Leasing office space is a big cost for a small business. Securing a favourable lease is vital, as this can save you money that can be used in other areas of the company, such as recruiting talent or developing your product.
Yet negotiating an office lease can be a frustrating process. Your office also needs to be affordable and fit-for-purpose, so that you can do your best work and take your business to the next level. Here Kevin Pratt from Access Self Storage gives some important points to help you secure the office space you want, at the right price.
Know your business’ needs
The first step to finding a suitable office lease is to understand what your business needs. Ask yourself these questions: Do you need meeting rooms, and if so, how many? How important is space for employees to break away and get creative? Is an open-plan layout better suited to your company, or do you need private spaces?
You’ll also need to consider what your business might need in the future. For example, if you are planning a recruitment drive, your office may need more toilets, desks or car parking spaces before too long. It’s also worth asking employees what they want and need from their workplace to ensure it is fit-for-purpose.
Finally, keep in mind your other business costs and make tough decisions if necessary. For example, if your marketing budget is essential over the coming months, you may need to opt for more basic, office space in the short term.
Clarify the length of the lease
If you’re looking for a short-term, flexible arrangement, be warned – the term of an office lease can sometimes last for up to 25 years. Start-ups and small businesses often require flexibility. There’s no telling how fast you’ll grow; therefore, a shorter-term lease with options for renewal might be more suitable. Older or more successful businesses might prefer a longer lease so that office costs can be factored into their long-term plans.
Include a break clause
It’s vital that you ask your landlord whether your contract includes a break or termination clause, allowing you to exit the contract before the term ends should you need to. The European Medicines Agency recently learned this the hard way. It is preparing for legal action against landlord Canary Wharf after not being able to get out of its £500m office lease. No break clause means that an expensive court battle is now on the cards.
Review your contract carefully
Office lease contracts are often filled with legal terminology and can be confusing. For this reason, they can be very one-sided in favour of the landlord. If you’re confused by your contract, hire a solicitor to review it – it’s worth the money to clarify anything ambiguous that could harm you in the long run. Alternatively look for an office space provider with clear, jargon-free contracts, set up to make things as simple as possible for you.
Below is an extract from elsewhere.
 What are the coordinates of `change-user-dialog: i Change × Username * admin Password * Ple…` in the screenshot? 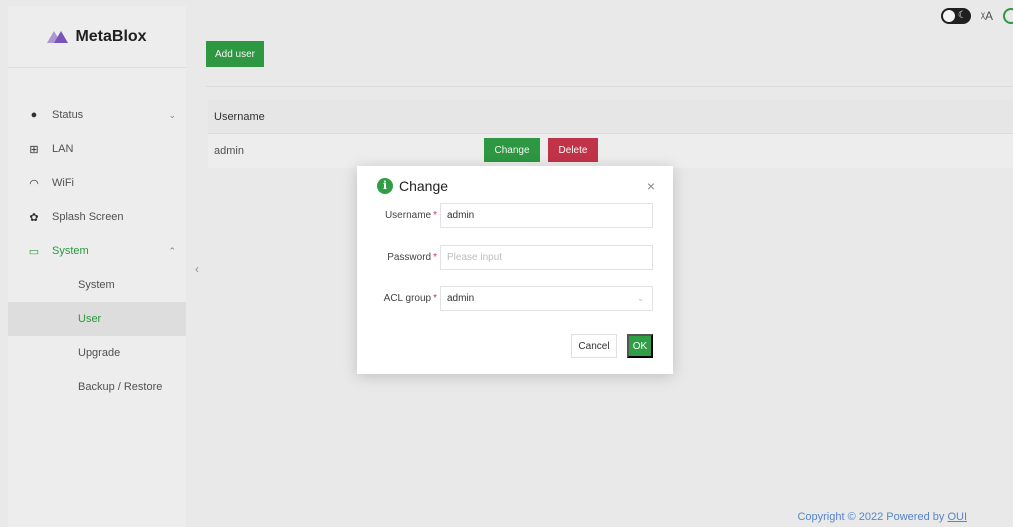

You should also look out for hidden costs. For example, check who is responsible for repairs and damage. In addition, make sure to check for damages when you first move in and report them to the landlord immediately – otherwise, you might be liable to pay for them. If the office needs repairs, you can either negotiate a better deal or stipulate that the landlord carries out these repairs at no cost to you. Some organisations provide all essential utilities and parking for one flat fee, which is something worth looking out for.
Much like buying a house, choosing an office requires time, attention and negotiation. You and your staff will be spending the majority of your working days in this space, so it’s important that it’s comfortable, convenient and catered to your needs. To avoid having to move office regularly, take the time to review the contract and make sure you’ve found the right space to help your business grow.